- _WHAT IS BEING ASKED_:
Among the lines below, count those with the word "agent". Answer with the number only.

- _GIVEN INFORMATION_:
------------------------------------------------

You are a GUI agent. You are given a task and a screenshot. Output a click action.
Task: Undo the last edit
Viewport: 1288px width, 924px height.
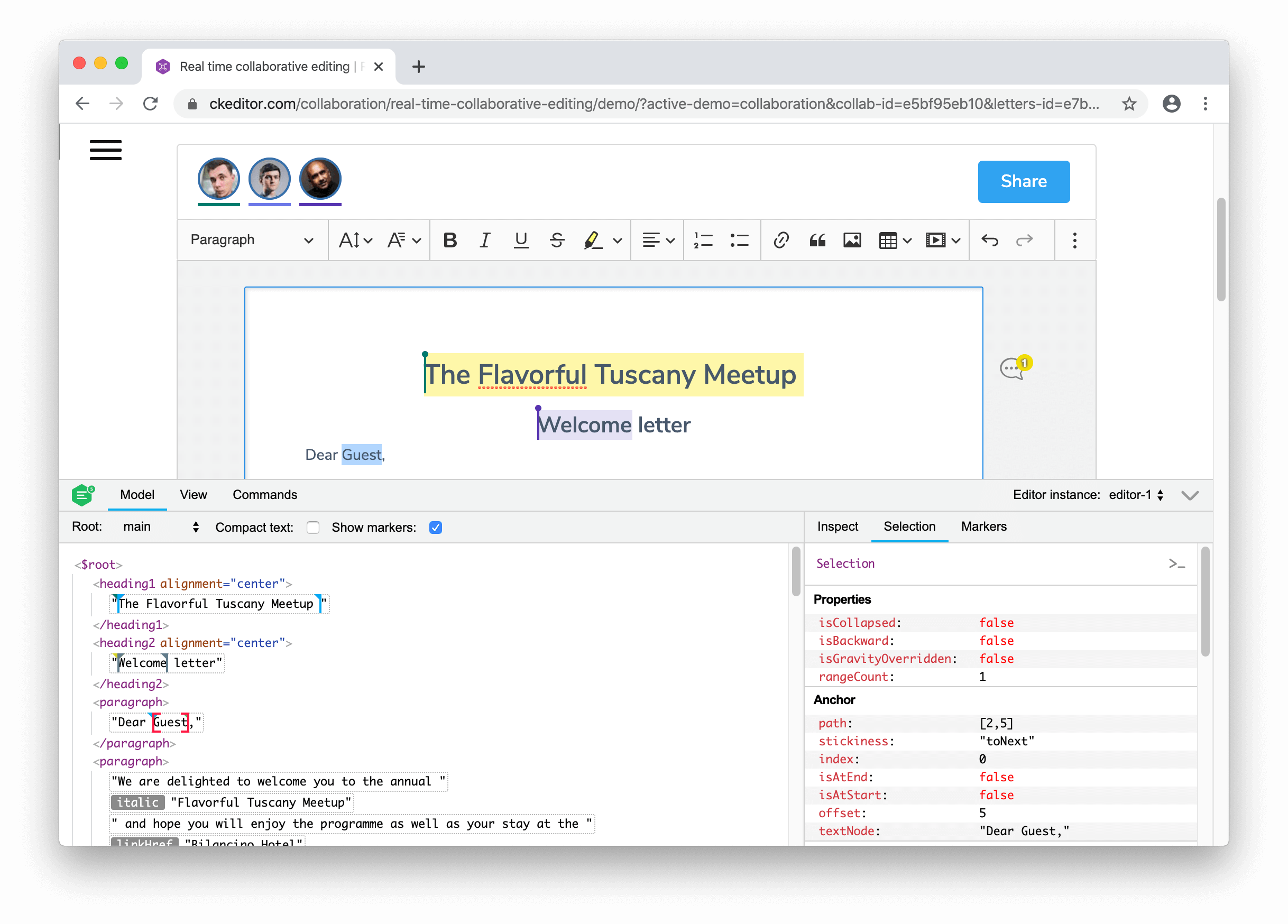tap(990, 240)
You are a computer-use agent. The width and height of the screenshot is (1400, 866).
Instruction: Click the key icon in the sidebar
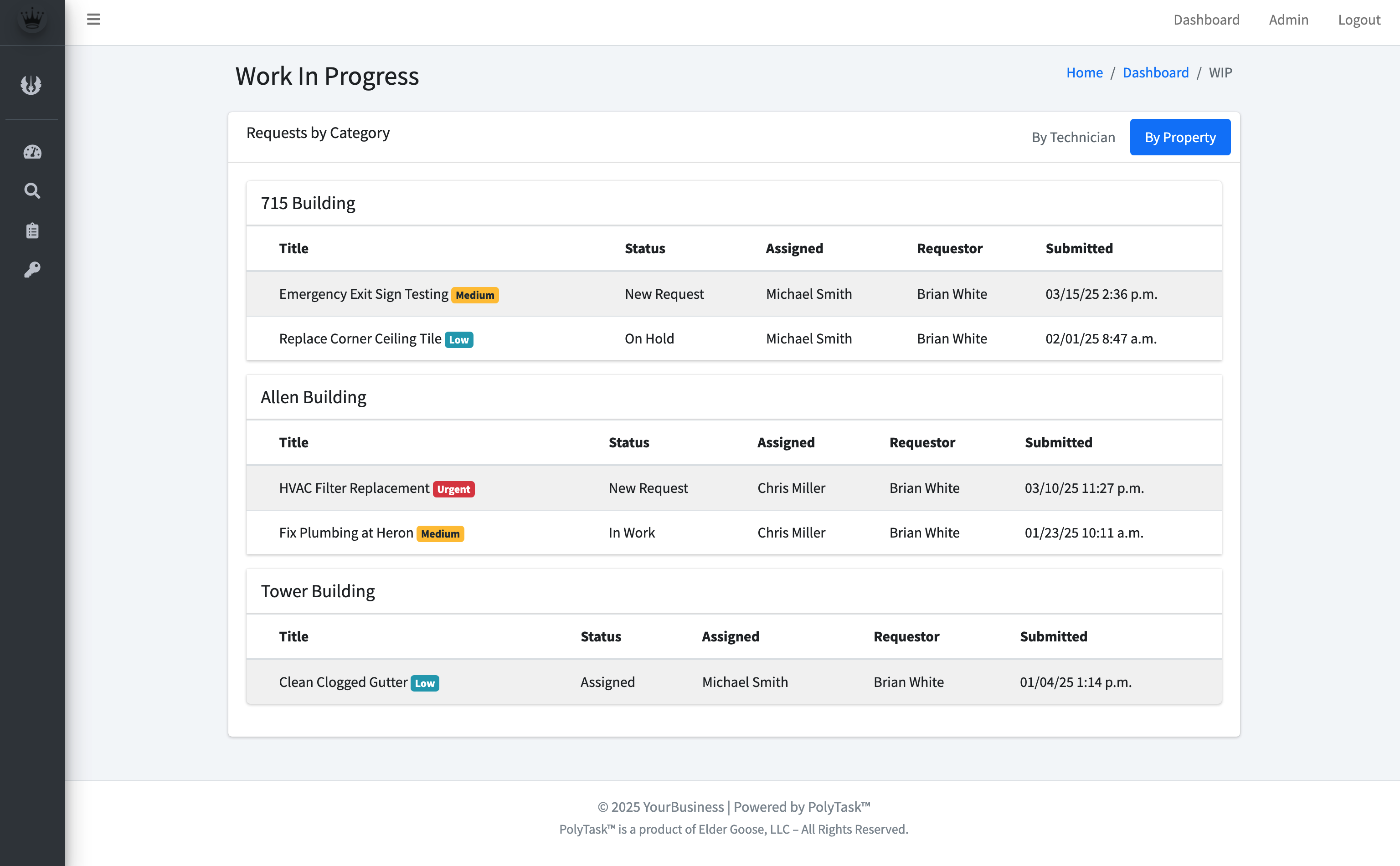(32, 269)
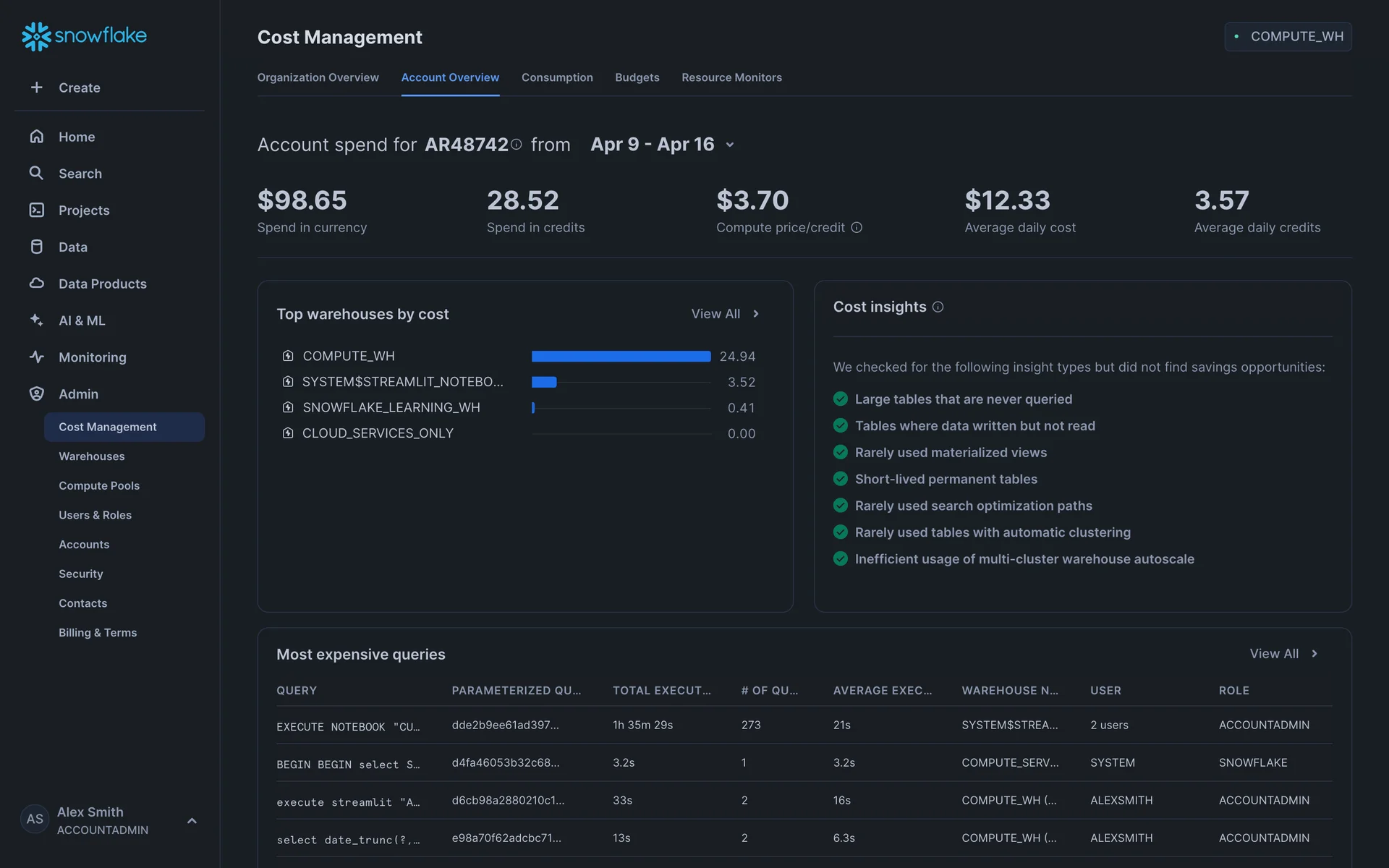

------------------------------------------------

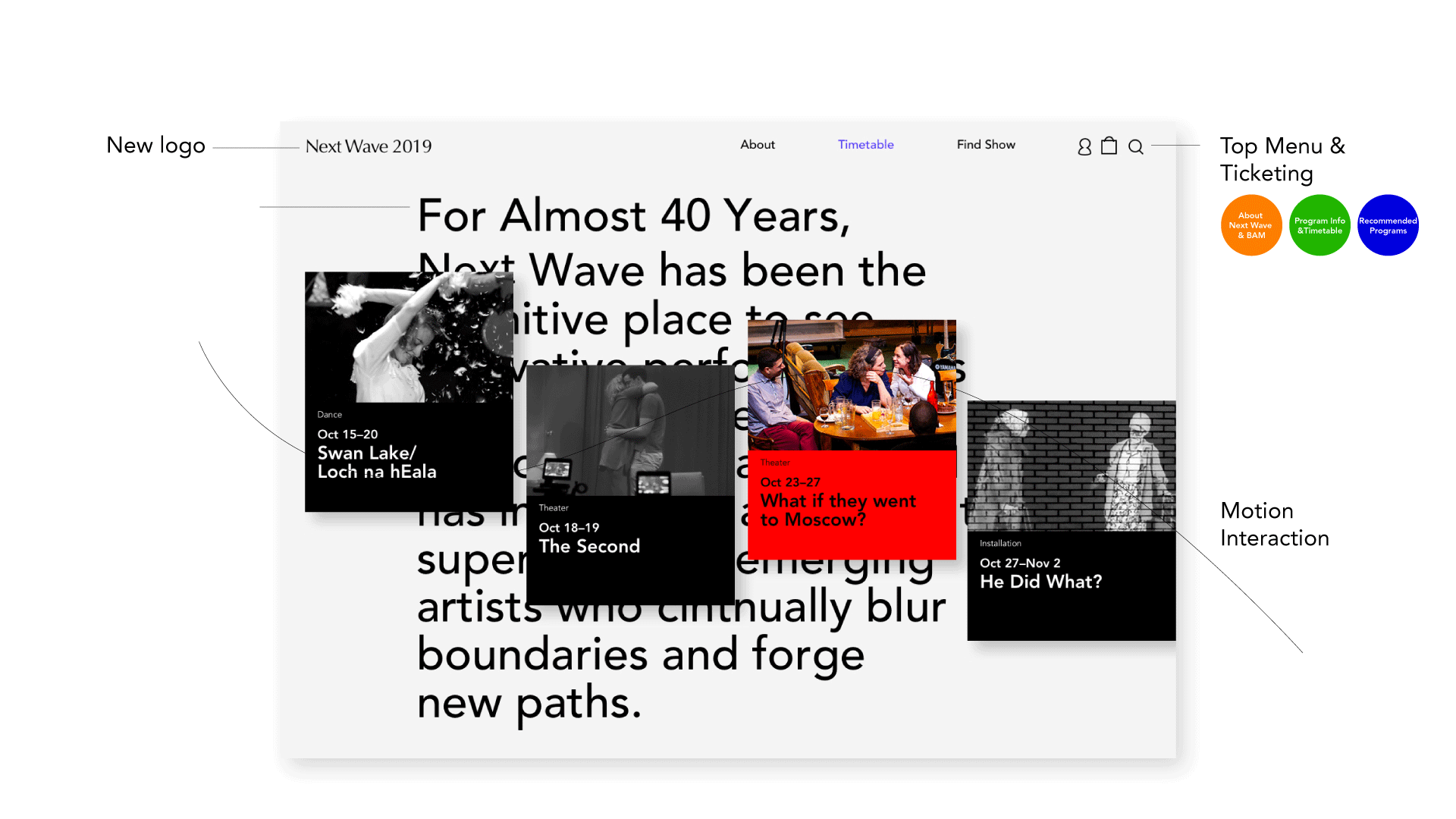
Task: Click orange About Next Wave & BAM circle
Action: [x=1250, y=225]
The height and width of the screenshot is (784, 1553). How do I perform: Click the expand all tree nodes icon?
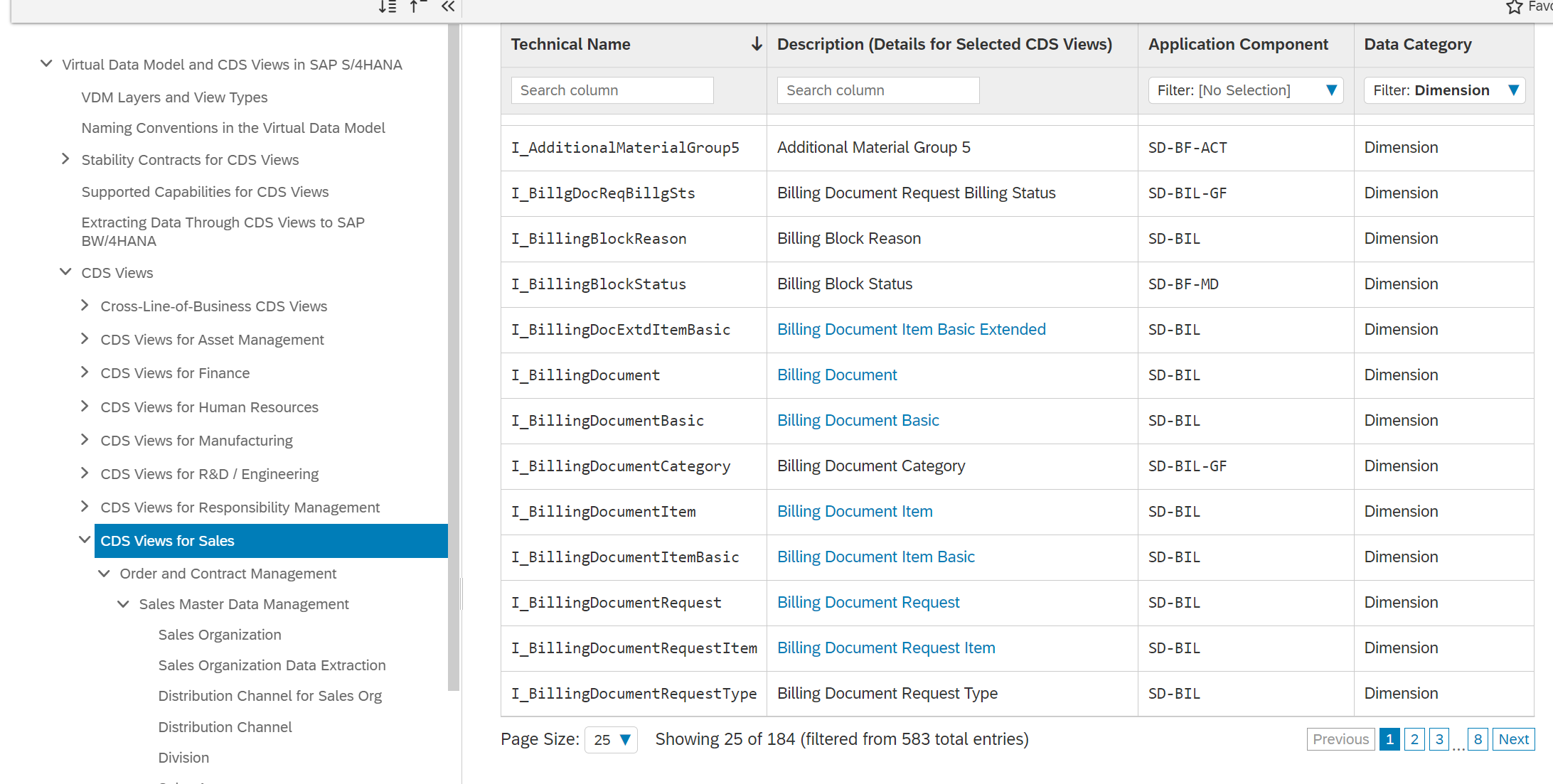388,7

------------------------------------------------

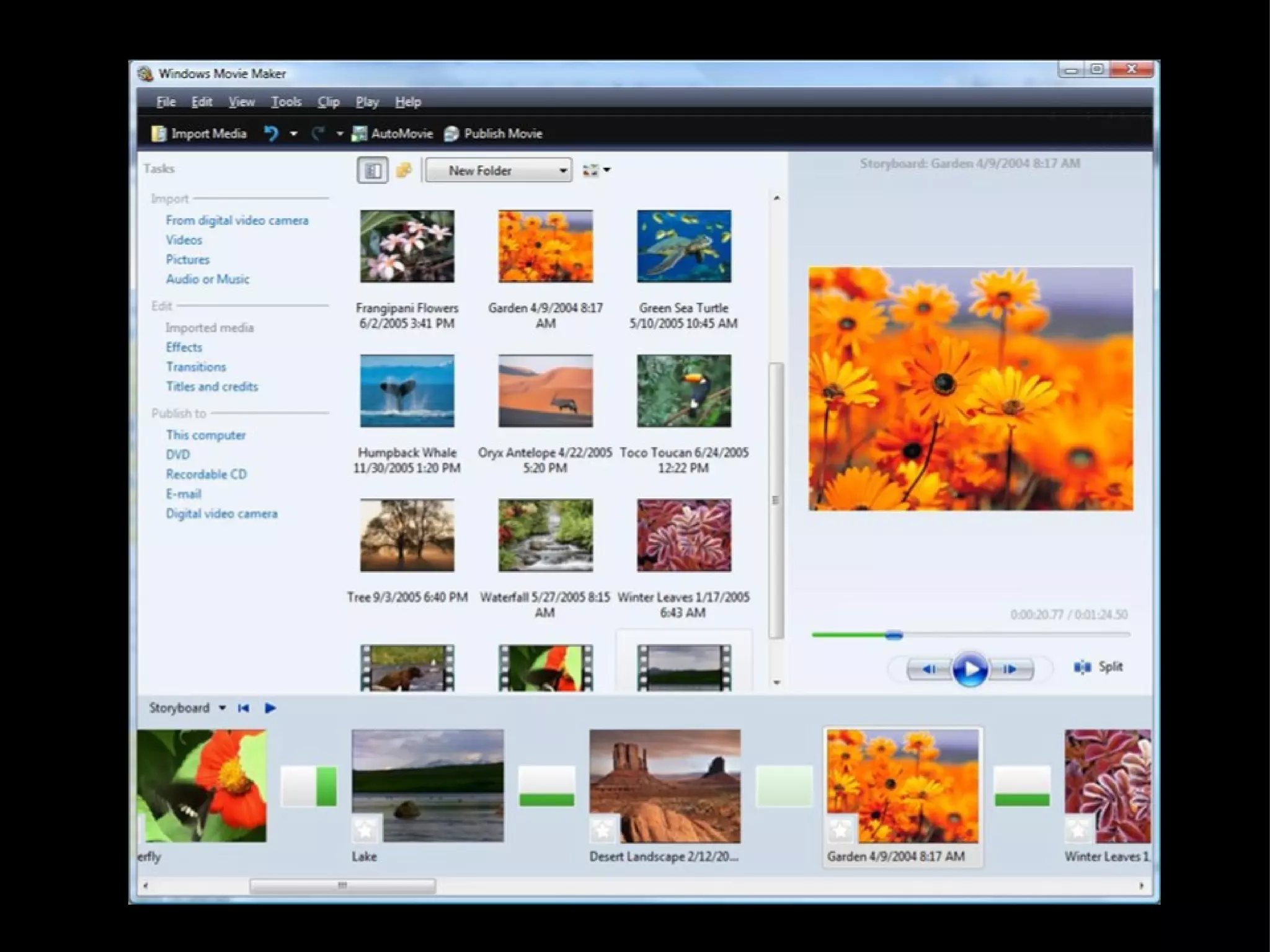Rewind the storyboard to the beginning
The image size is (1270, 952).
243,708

------------------------------------------------

- _ANSWER TO THE EXERCISE_:
2